Why two assessments?  Well, some standards need to be assessed verbally (e.g., counting to 100 or counting out loud).  Furthermore, I may want to see and hear the student’s performance.  Specifically:  How fluently is he adding or subtracting?  Where is he hesitating?  Even the written assessments are not intended to be completed in isolation; I plan to watch the student as he completes the problems.  Again, I will see where he is fluent and where he hesitates or skips a problem.  I will gain insight into any misconceptions as well as skills he may be lacking, which will help me decide the concepts I will need to  reteach.

Although the assessments may appear to be cast in stone, my intent is to use them more flexibly.  So, (and I’m thinking out loud here) after the student demonstrates she can count by 1 to 20 or 30, I would stop and ask her to count by 1 from some higher number to 100 (which actually incorporates the second Kindergarten standard, K.CC.A.2).  Ideally, I would then follow up with a question to see if she could explain the counting pattern.

Also, if a student is really struggling with a problem, I would intervene.  First I would start by asking some guiding questions to see if he could then figure it out.  I might change the problem to be simpler or let him skip it all together.  After all, these are not tests; I just want to know where the holes are.  It is paramount that I keep it positive, that I keep the student talking to me.  Teaching is as much art as it is science.  I need to know when to push and when to back off.  I need to know my students.

Still, there may be better ways to assess students on these standards.  If you have suggestions for how to improve the assessments, I hope you will leave a comment!  (I have already seen some assessments that elegantly group multiple standards in a single task, which are intriguing.  Although, as my purpose is to determine which concepts students have yet to master, it might be easier to assess each standard individually.  I’m still thinking about this.)

Finally, I consider these assessments to be “first drafts” and plan to modify or change them after I use them and see how they work.  What do you think?  Am I on the right track?

Start at the beginning.

Mathematics.  That word … it makes so many people cringe.  Not me.  I’m someone who always loved math, even though advanced math didn’t necessarily come easily.  So, it was natural that I looked to mathematics when my career seemed isolating and empty and I decided I needed a change.  But not just any change; I wanted to do something I was passionate about, something worthwhile.  I had been volunteering in middle school math classrooms and saw a need for helping students understand math.  Fast-forward a few years, and I have a master’s degree and a secondary math teaching credential.  I can’t decide – do I teach middle school or high school?  Or, do I go back to school so I can be a math specialist in elementary schools because that’s where the trains leave the tracks, if you know what I mean; that’s where kids decide “I can’t do math.”

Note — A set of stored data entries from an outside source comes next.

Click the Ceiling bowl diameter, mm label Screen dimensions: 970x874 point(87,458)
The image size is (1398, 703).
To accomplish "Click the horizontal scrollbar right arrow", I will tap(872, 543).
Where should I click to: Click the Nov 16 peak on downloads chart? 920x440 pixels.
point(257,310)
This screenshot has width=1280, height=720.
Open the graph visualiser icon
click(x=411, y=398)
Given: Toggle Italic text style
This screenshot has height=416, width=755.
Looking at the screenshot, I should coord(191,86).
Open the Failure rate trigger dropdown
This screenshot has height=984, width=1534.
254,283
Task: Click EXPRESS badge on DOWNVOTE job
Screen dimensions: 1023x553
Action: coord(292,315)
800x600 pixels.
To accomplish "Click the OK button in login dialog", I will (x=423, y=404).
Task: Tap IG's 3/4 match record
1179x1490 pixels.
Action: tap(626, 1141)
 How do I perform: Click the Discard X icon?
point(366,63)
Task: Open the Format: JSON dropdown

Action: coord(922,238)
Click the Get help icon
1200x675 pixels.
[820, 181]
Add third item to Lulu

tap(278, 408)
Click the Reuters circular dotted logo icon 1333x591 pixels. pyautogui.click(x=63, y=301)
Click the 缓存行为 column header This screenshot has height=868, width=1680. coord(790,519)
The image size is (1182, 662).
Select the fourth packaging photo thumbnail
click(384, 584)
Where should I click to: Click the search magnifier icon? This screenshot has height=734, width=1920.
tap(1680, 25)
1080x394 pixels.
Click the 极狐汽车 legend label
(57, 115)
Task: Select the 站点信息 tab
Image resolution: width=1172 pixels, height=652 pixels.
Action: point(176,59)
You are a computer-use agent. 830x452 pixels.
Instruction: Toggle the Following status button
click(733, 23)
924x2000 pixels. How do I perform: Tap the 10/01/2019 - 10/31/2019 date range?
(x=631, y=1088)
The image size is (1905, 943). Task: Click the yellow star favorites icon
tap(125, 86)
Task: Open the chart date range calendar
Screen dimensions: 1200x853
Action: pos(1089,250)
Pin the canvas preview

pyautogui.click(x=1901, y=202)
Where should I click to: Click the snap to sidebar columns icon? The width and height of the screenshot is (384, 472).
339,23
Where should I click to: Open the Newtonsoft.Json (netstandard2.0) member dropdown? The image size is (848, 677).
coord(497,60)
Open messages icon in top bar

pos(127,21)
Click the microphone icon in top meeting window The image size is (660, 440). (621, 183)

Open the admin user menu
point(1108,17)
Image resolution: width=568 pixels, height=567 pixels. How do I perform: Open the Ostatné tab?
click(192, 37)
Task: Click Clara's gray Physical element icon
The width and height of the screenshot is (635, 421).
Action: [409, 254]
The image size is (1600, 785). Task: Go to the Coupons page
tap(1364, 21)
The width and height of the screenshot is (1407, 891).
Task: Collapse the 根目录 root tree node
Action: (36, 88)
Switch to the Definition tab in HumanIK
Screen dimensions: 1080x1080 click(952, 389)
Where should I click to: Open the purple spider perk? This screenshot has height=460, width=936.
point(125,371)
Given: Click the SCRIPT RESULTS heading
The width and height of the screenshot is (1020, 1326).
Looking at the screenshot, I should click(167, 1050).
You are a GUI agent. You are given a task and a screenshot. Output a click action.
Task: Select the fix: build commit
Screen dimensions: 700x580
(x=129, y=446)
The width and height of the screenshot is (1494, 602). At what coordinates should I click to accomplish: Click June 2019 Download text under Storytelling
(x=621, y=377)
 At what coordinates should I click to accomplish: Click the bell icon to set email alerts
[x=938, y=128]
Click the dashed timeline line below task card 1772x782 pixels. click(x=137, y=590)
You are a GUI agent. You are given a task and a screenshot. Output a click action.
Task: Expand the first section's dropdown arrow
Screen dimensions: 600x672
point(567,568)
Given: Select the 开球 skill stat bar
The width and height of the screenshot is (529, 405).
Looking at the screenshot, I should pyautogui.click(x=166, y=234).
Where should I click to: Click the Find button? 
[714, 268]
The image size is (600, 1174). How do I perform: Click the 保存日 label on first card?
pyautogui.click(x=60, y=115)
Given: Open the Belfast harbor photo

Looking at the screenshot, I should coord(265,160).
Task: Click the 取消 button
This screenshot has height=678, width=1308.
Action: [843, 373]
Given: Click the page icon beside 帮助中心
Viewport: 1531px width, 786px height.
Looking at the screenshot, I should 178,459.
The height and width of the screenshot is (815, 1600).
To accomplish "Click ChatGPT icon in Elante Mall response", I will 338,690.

Then, I’m sent in a new direction by a chance encounter and a phrase that resonated: teach students math all over again, starting with Kindergarten.  This seemed to encompass both my desire to help students comprehend math AND my personal need to know the entire curriculum – from Kindergarten through Calculus.  A broad mathematical understanding is necessary for helping students regardless of grade level, and I knew it would allow me to ascertain what skills and concepts students were lacking as well as how best to position them for the mathematics that lay ahead.

This blog is the account of my journey to understand (and understand how to teach) the entire K-12 math curriculum using the Common Core State Standards (CCSS) as both a framework and a jumping off point.  To begin with, I plan to create a series of CCSS-based assessments that, when given to students who need help, will illuminate missing foundation concepts (beginning  with Kindergarten) and provide a starting point for targeted assistance.  In the end, I hope to have a complete and useful set of assessments, plenty of online references, and a collection of tasks and lessons full of authentic and challenging problems.  Oh, and by-the-way, I’ll also have an intuitive and connected understanding of the whole K-12 mathematics arc.  This should be fun.  All I need now is someone to collaborate with.  Are you with me?  We start at the beginning.  We begin with Kindergarten…